2. The impact of changing alliances. The changing capabilities and prestige of the major powers have transformed how states see their need for the protection of alliances. The loss of purpose and capability of some key alliances has been evident in the past decade, most significantly in the North Atlantic Treaty Organization (NATO), but also in the relative positions of the ANZUS (Australia, New Zea-land, US) alliance, and other such treaties. It is often the threat which determines the viability of the alliance. Often, however, it is the prestige of the lead state. The decline of the de facto Western alliance position in the greater Middle East, for example, largely because of a decline in prestige and understanding, has meant that the states there have moved on to new arrangements.

Still one of the most stable alliances is the UKUSA Accords, often referred to as the “Five Eyes”, which links the US, UK, Canada, Australia, and New Zealand in a deep intelligence exchange. This remains one of the most productive and important security alliances in the world. However, there are questions as to whether it is adapting sufficiently to meet changing strategic circumstances.

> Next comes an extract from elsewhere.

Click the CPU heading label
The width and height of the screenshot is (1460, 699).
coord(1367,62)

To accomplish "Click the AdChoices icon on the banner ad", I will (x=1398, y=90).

Some of the key blocs, or alliances, which are forming (or breaking apart) in their informal and sometimes formal arrangements, and which will be key in 2015 and beyond, include:

(a) The Middle East: A new Middle Eastern bloc consisting of Israel, Egypt, Saudi Arabia, Jordan, the United Arab Emirates, and, to a degree, Oman, already exists. The US is not part of this new arrangement, although has access to it to some degree, as do other powers. Within this new bloc, Israel and Egypt have strong links to Russia. Saudi Arabia can also “invoke” support from Pakistan; Israel can invoke support or cooperation from India, Ethiopia, and Azerbaijan. Israel and Egypt also can invoke cooperative arrangements with Cyprus and Greece. But this bloc has some inherent challenges as a result of lingering conflicts within it, and because of leadership issues [see point three, below]. In the Maghreb, new modalities are emerging, with considerable sympathy between Morocco and the non-radicals in Libya, and between Morocco and Egypt, for example. Algeria continues to function relatively autonomously, and is engaged in a significant defense build-up. Egypt, meanwhile, is taking a constructive rôle in developing its relations with Ethiopia over the management of the Nile waters, but instability in Sudan — particularly with regard to plans for a renewed war against South Sudan — could jeopardize stability in the region. In the Persian Gulf, the dissolution of the bloc (Saudi Arabia, Qatar, and Turkey, with the US) created to emplace Sunni leadership in Syria (to strike at Iran’s influence in the region) has not yet been replaced. Ankara maintains a very discreet arrangement with DI’ISH [al-Daula al-Islamiya fi Iraq wa Sham: The Islamic State of Iraq and Sham (historic greater Syria)] — the Islamic Caliphate — which owes its existence essentially to Turkey. Turkey and Qatar continue to work together on this project, and in the process, essentially created or empowered the evolution and operation of the Islamic Caliphate. Qatar also continues to seek the tacit backing of Iran to support Qatari challenges to Saudi Arabia, despite Iran’s and Qatar’s “agreement to disagree” over Syria and the Caliphate. But Turkey’s discreet, and opportunistic alliances with, particularly, Muslim Brotherhood organizations, and with Iran (in an attempt by Ankara to placate Tehran), and with the US White House, and so on, are of key importance.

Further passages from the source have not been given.